> [Work instruction]: Repeat the listing below line for line, exactly as shown.

------------------------------------------------

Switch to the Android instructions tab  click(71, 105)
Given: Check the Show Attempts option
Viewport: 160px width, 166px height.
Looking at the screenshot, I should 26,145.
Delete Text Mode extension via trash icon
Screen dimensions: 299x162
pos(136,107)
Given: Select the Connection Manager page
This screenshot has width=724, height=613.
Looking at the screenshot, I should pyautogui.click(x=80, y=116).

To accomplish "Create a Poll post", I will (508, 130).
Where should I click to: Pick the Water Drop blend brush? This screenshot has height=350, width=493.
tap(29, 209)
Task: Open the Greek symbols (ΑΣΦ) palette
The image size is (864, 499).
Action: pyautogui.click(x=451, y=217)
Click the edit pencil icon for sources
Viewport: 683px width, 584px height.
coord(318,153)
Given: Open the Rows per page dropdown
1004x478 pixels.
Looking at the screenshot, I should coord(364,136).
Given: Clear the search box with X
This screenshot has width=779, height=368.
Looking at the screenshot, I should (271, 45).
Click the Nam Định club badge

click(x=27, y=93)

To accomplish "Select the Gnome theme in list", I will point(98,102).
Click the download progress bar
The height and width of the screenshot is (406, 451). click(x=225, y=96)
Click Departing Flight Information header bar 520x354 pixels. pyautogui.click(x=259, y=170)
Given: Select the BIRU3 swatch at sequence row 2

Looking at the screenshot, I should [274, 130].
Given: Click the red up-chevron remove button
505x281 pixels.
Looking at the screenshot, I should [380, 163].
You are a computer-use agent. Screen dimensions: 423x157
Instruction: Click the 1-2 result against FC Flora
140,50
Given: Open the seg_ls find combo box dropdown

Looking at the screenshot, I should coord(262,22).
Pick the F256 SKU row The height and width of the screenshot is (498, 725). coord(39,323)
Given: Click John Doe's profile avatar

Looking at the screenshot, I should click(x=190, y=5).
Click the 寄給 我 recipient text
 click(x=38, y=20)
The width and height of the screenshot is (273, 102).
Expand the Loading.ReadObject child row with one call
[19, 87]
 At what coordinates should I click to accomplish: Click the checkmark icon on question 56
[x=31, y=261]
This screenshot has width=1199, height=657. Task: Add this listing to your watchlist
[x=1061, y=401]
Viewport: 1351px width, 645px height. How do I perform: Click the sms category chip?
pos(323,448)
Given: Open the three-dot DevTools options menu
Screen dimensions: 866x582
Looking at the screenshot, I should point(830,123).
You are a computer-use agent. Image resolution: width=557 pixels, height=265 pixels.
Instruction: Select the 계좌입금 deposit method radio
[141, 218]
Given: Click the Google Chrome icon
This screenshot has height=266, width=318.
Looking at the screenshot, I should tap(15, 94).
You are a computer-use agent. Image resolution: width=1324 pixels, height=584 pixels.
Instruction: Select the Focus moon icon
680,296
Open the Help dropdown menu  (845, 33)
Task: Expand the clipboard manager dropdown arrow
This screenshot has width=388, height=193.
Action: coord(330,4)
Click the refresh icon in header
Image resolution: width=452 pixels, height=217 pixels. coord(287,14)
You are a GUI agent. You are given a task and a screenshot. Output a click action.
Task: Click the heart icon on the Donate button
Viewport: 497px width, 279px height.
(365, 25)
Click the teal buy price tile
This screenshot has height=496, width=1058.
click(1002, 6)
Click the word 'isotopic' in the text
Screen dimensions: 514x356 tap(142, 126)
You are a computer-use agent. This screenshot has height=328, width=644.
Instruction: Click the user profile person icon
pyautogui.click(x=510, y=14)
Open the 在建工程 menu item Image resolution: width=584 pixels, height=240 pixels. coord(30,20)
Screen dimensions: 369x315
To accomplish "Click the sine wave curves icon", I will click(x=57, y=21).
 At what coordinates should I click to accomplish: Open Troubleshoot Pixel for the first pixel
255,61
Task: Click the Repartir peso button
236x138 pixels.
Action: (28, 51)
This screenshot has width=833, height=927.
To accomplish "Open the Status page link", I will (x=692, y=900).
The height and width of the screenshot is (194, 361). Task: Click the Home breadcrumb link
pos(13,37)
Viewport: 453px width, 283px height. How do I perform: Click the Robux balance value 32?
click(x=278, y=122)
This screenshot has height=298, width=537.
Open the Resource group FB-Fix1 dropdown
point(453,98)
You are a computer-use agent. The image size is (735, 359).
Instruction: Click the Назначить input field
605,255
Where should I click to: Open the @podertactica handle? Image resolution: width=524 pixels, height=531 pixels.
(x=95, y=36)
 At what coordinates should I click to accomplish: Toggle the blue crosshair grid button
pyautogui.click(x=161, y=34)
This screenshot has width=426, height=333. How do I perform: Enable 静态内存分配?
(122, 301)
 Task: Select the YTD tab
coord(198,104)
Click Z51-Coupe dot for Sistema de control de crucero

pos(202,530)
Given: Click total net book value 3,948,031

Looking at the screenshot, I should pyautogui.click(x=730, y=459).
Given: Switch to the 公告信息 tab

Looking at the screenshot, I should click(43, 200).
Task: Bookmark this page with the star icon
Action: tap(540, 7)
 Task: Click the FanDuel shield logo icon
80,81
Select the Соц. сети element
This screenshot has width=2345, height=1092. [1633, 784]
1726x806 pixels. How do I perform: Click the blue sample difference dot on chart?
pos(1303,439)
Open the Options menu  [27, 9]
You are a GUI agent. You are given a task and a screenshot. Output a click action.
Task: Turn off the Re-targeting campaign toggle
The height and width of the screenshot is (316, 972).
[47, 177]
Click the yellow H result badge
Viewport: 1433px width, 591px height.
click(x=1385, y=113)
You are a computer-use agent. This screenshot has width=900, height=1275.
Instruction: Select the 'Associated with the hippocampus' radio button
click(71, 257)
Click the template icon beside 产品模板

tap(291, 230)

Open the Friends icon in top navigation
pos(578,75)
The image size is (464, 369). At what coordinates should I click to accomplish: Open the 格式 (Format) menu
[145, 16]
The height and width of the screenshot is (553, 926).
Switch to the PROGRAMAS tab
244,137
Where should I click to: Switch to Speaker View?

------------------------------------------------

> [Result for this task]:
Switch to the Android instructions tab  click(71, 105)
Given: Check the Show Attempts option
Viewport: 160px width, 166px height.
Looking at the screenshot, I should 26,145.
Delete Text Mode extension via trash icon
Screen dimensions: 299x162
pos(136,107)
Given: Select the Connection Manager page
This screenshot has width=724, height=613.
Looking at the screenshot, I should pyautogui.click(x=80, y=116).

To accomplish "Create a Poll post", I will (508, 130).
Where should I click to: Pick the Water Drop blend brush? This screenshot has height=350, width=493.
tap(29, 209)
Task: Open the Greek symbols (ΑΣΦ) palette
The image size is (864, 499).
Action: pyautogui.click(x=451, y=217)
Click the edit pencil icon for sources
Viewport: 683px width, 584px height.
coord(318,153)
Given: Open the Rows per page dropdown
1004x478 pixels.
Looking at the screenshot, I should coord(364,136).
Given: Clear the search box with X
This screenshot has width=779, height=368.
Looking at the screenshot, I should (271, 45).
Click the Nam Định club badge

click(x=27, y=93)

To accomplish "Select the Gnome theme in list", I will point(98,102).
Click the download progress bar
The height and width of the screenshot is (406, 451). click(x=225, y=96)
Click Departing Flight Information header bar 520x354 pixels. pyautogui.click(x=259, y=170)
Given: Select the BIRU3 swatch at sequence row 2

Looking at the screenshot, I should [274, 130].
Given: Click the red up-chevron remove button
505x281 pixels.
Looking at the screenshot, I should [380, 163].
You are a computer-use agent. Screen dimensions: 423x157
Instruction: Click the 1-2 result against FC Flora
140,50
Given: Open the seg_ls find combo box dropdown

Looking at the screenshot, I should coord(262,22).
Pick the F256 SKU row The height and width of the screenshot is (498, 725). coord(39,323)
Given: Click John Doe's profile avatar

Looking at the screenshot, I should click(x=190, y=5).
Click the 寄給 我 recipient text
 click(x=38, y=20)
The width and height of the screenshot is (273, 102).
Expand the Loading.ReadObject child row with one call
[19, 87]
 At what coordinates should I click to accomplish: Click the checkmark icon on question 56
[x=31, y=261]
This screenshot has width=1199, height=657. Task: Add this listing to your watchlist
[x=1061, y=401]
Viewport: 1351px width, 645px height. How do I perform: Click the sms category chip?
pos(323,448)
Given: Open the three-dot DevTools options menu
Screen dimensions: 866x582
Looking at the screenshot, I should point(830,123).
You are a computer-use agent. Image resolution: width=557 pixels, height=265 pixels.
Instruction: Select the 계좌입금 deposit method radio
[141, 218]
Given: Click the Google Chrome icon
This screenshot has height=266, width=318.
Looking at the screenshot, I should tap(15, 94).
You are a computer-use agent. Image resolution: width=1324 pixels, height=584 pixels.
Instruction: Select the Focus moon icon
680,296
Open the Help dropdown menu  (845, 33)
Task: Expand the clipboard manager dropdown arrow
This screenshot has width=388, height=193.
Action: coord(330,4)
Click the refresh icon in header
Image resolution: width=452 pixels, height=217 pixels. coord(287,14)
You are a GUI agent. You are given a task and a screenshot. Output a click action.
Task: Click the heart icon on the Donate button
Viewport: 497px width, 279px height.
(365, 25)
Click the teal buy price tile
This screenshot has height=496, width=1058.
click(1002, 6)
Click the word 'isotopic' in the text
Screen dimensions: 514x356 tap(142, 126)
You are a computer-use agent. This screenshot has height=328, width=644.
Instruction: Click the user profile person icon
pyautogui.click(x=510, y=14)
Open the 在建工程 menu item Image resolution: width=584 pixels, height=240 pixels. coord(30,20)
Screen dimensions: 369x315
To accomplish "Click the sine wave curves icon", I will click(x=57, y=21).
 At what coordinates should I click to accomplish: Open Troubleshoot Pixel for the first pixel
255,61
Task: Click the Repartir peso button
236x138 pixels.
Action: (28, 51)
This screenshot has width=833, height=927.
To accomplish "Open the Status page link", I will (x=692, y=900).
The height and width of the screenshot is (194, 361). Task: Click the Home breadcrumb link
pos(13,37)
Viewport: 453px width, 283px height. How do I perform: Click the Robux balance value 32?
click(x=278, y=122)
This screenshot has height=298, width=537.
Open the Resource group FB-Fix1 dropdown
point(453,98)
You are a computer-use agent. The image size is (735, 359).
Instruction: Click the Назначить input field
605,255
Where should I click to: Open the @podertactica handle? Image resolution: width=524 pixels, height=531 pixels.
(x=95, y=36)
 At what coordinates should I click to accomplish: Toggle the blue crosshair grid button
pyautogui.click(x=161, y=34)
This screenshot has width=426, height=333. How do I perform: Enable 静态内存分配?
(122, 301)
 Task: Select the YTD tab
coord(198,104)
Click Z51-Coupe dot for Sistema de control de crucero

pos(202,530)
Given: Click total net book value 3,948,031

Looking at the screenshot, I should pyautogui.click(x=730, y=459).
Given: Switch to the 公告信息 tab

Looking at the screenshot, I should click(43, 200).
Task: Bookmark this page with the star icon
Action: tap(540, 7)
 Task: Click the FanDuel shield logo icon
80,81
Select the Соц. сети element
This screenshot has width=2345, height=1092. [1633, 784]
1726x806 pixels. How do I perform: Click the blue sample difference dot on chart?
pos(1303,439)
Open the Options menu  [27, 9]
You are a GUI agent. You are given a task and a screenshot. Output a click action.
Task: Turn off the Re-targeting campaign toggle
The height and width of the screenshot is (316, 972).
[47, 177]
Click the yellow H result badge
Viewport: 1433px width, 591px height.
click(x=1385, y=113)
You are a computer-use agent. This screenshot has width=900, height=1275.
Instruction: Select the 'Associated with the hippocampus' radio button
click(71, 257)
Click the template icon beside 产品模板

tap(291, 230)

Open the Friends icon in top navigation
pos(578,75)
The image size is (464, 369). At what coordinates should I click to accomplish: Open the 格式 (Format) menu
[145, 16]
The height and width of the screenshot is (553, 926).
Switch to the PROGRAMAS tab
244,137
Where should I click to: Switch to Speaker View?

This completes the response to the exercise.